More predicable results, increases the optimism. which increases the expectaction that the next shot will be just as successful.
Ebb & flow
The optimistic mode/mood that a player finds himself in, feeds itself, and can last for a few holes, a whole round or for a large part of a 4 round tournament as we observed in Webbs case.....but is only just another random event.
The player who is the recipient of this happy state of affairs, should thoroughly enjoy it because it cant last.
His ducks were in a row for that stretch & his stars were aligned.
New psychological events begin to happen because of the raising of expectations after such a win... and if the player isn't suitably prepared for the internal changes, or was motivated to get his 'next win', he will decline to a more normal level.
This type of effect can be seen in some very very good players such as Charley Hoffman, Ryan Moore, Zach Johnson, Sergio Garcia, Brooks Koepka and many others who decline after a win.

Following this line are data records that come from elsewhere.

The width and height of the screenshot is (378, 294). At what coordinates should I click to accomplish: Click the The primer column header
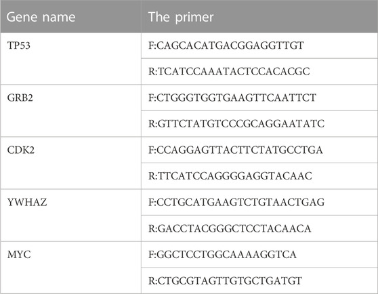click(x=259, y=16)
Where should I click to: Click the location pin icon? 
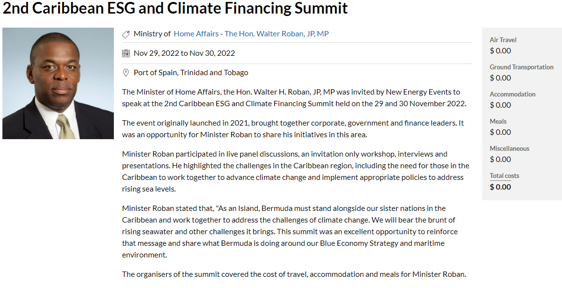point(126,73)
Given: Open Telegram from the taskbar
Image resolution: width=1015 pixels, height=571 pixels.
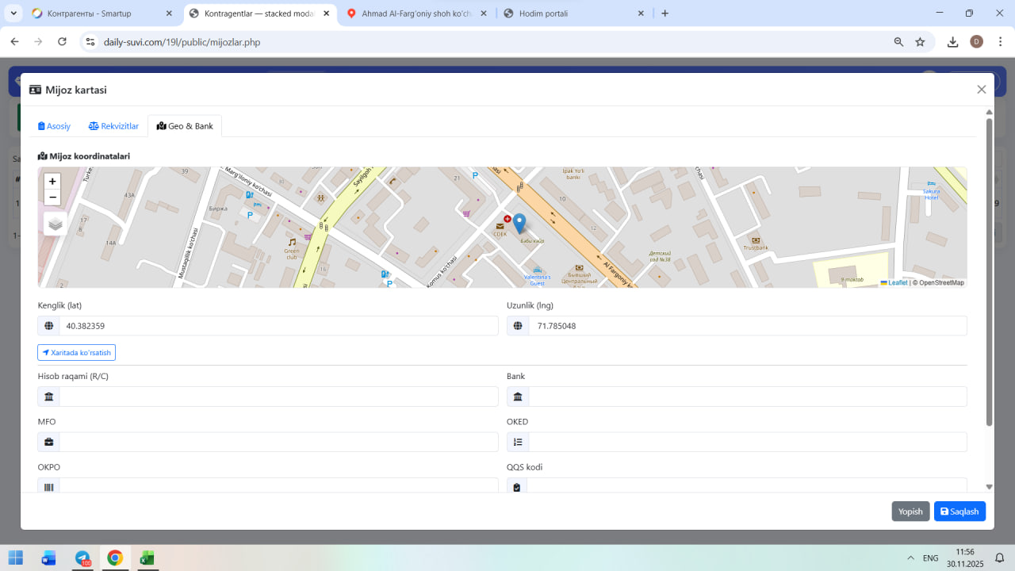Looking at the screenshot, I should click(x=82, y=558).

Its very common.
The above names should still be congratulated... golf history is littered with one time winners. The aforementioned players, just take a bit longer to build themselves back up again.... where others dont or cant.
So can the ebb and flow of form be altered to give a more stable outcome? I think every golfer would like to believe it can…. and it certainly can for some, as can be seen from the heights that a few gifted golfers achieve.

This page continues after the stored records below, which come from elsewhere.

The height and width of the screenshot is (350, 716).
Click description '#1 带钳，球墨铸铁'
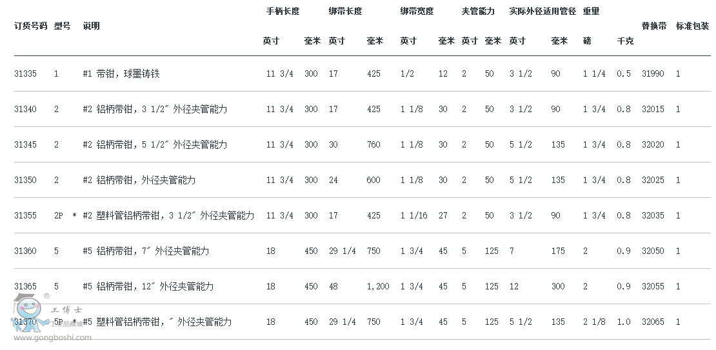point(121,73)
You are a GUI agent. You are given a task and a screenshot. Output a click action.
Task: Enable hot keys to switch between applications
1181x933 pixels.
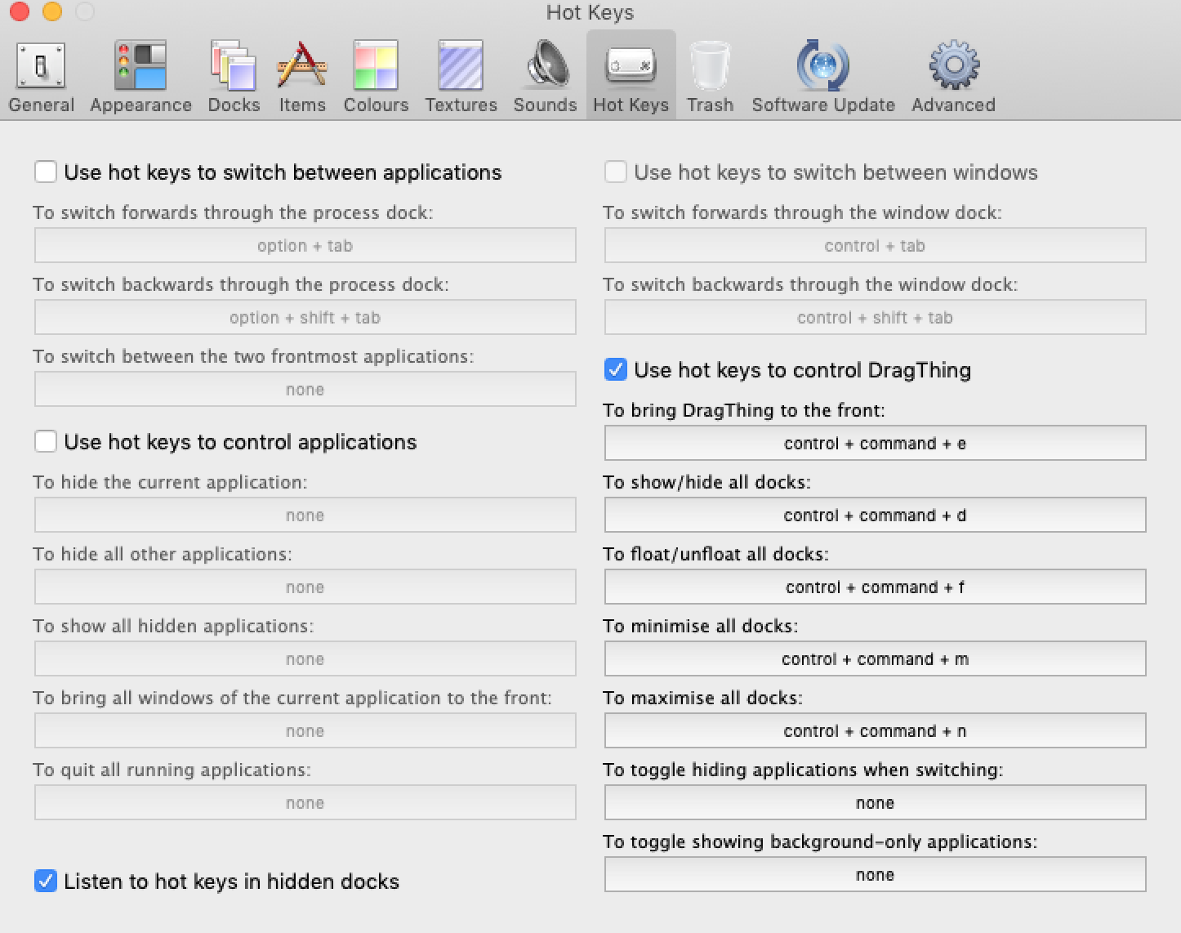pos(46,172)
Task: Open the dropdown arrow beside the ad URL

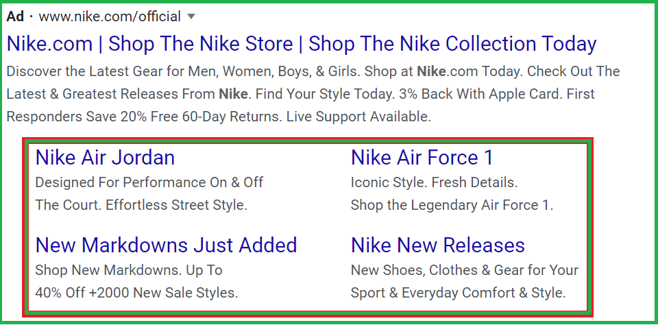Action: (x=191, y=16)
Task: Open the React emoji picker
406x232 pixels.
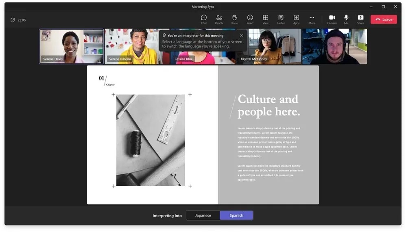Action: 250,19
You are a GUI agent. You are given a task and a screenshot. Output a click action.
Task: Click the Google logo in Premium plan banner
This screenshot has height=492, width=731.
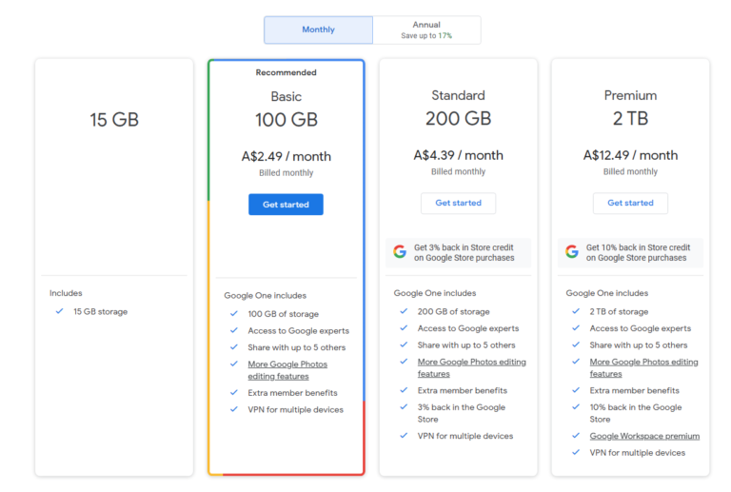click(572, 252)
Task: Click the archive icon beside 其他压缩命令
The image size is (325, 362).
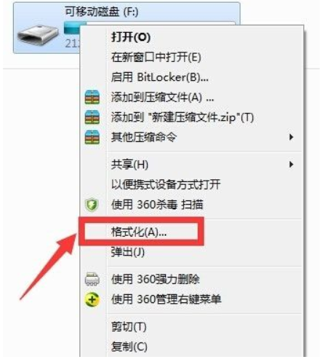Action: (92, 137)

In our sport the player doesn't have to be genetically blessed, in the way Usain Bolt for instance has been for his sport.
Physical limitations count for a lot..... but golf, not being as physically/genetically selective as sprinting, allows far more people to be able to compete equally.
Many more people have a shot at being great at golf.
Watch Dustin Johnson add some predictability to his game
Why recycle old news
Putting 'some WOW into your ball striking the commonsense way' isnt actually that difficult.
Recent history points to Dustin Johnson doing just that. He altered 2 aspects of his game on the advice of Butch Harmon his coach, and climbed the world rankings to sit at No.1 for 64 consecutive weeks through 2017 & 2018.
Both of the alterations he was advised to make, increased the predictability of his shots.
....and that is the importance of it.
Really I am recycling old news here, but the importance of what he did is being lost. Average golfers and touring pro's would do well to try to understand more fully, (enough to put it into their own game), how much they will improve if they can add an element of predictability to it.
Even if it was just to ensure the clubface was open (or closed) at impact EVERYTIME.
Practise with preciseness & predictability in mind.
If we dont, we really do have to wait for 'our stars to align to play our best golf'.